> GOAL OF THE EXERCISE
Copy out exactly the lines beginning with the one that contains "This screenshot has" and ending at the last line of the listing, skipping any pictures.

> WORKING DATA

==========

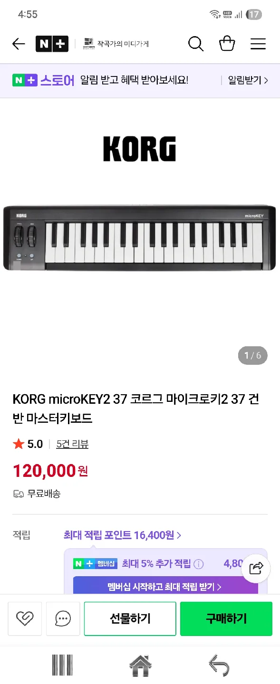Image resolution: width=280 pixels, height=684 pixels.
Task: Tap 멤버십 시작하고 최대 적립 받기
Action: (x=165, y=587)
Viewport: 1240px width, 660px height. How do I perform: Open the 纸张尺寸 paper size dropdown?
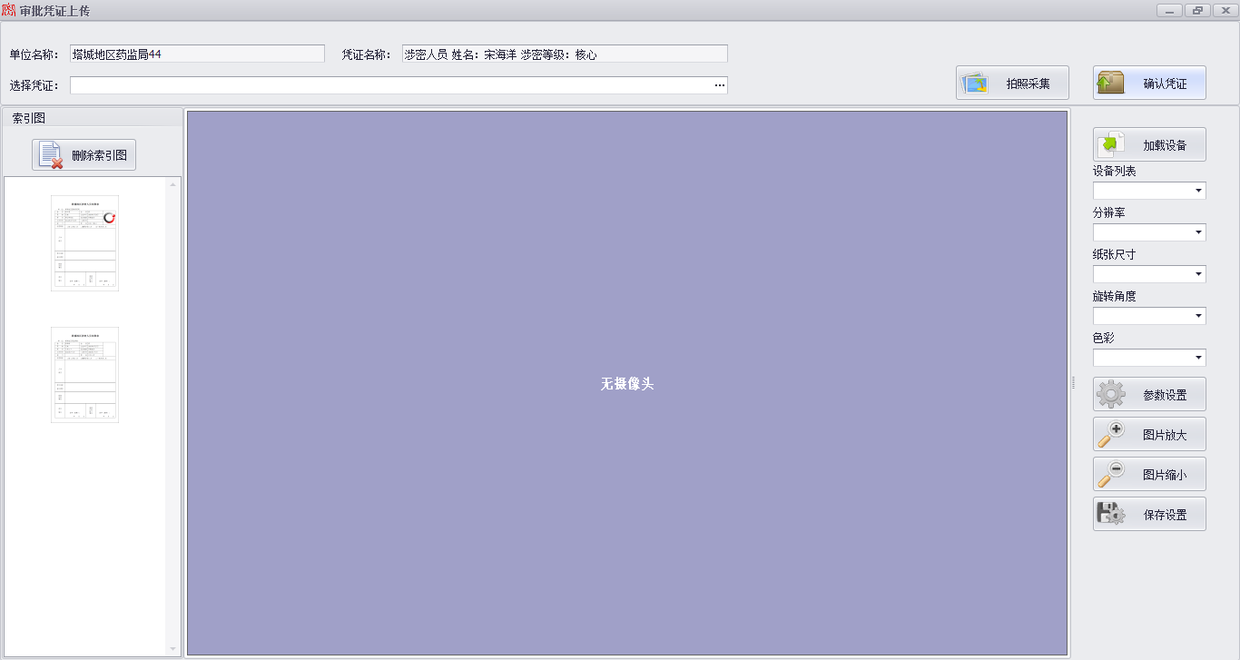point(1198,274)
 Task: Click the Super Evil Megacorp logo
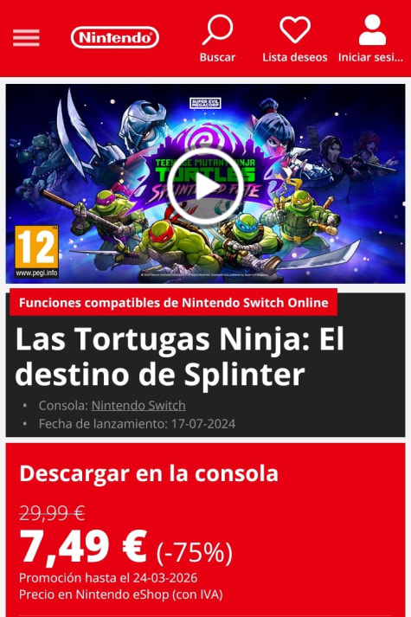205,103
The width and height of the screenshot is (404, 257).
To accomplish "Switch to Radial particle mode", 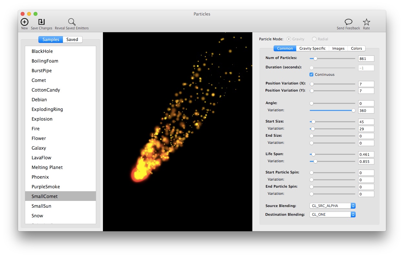I will (314, 39).
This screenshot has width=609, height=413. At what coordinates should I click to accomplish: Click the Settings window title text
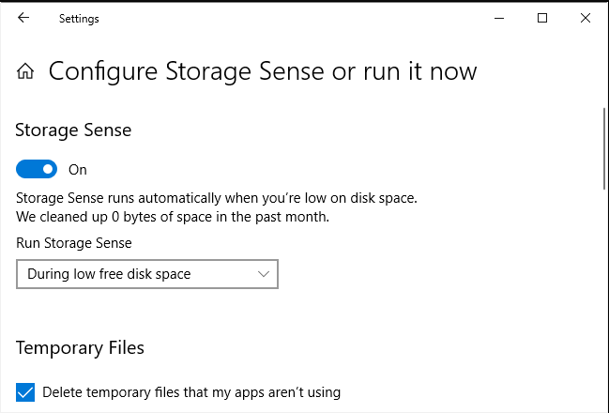[x=79, y=19]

==========

> SOLUTION BELOW
This screenshot has width=609, height=413. At what coordinates should I click to accomplish: Click the Settings window title text
[x=79, y=19]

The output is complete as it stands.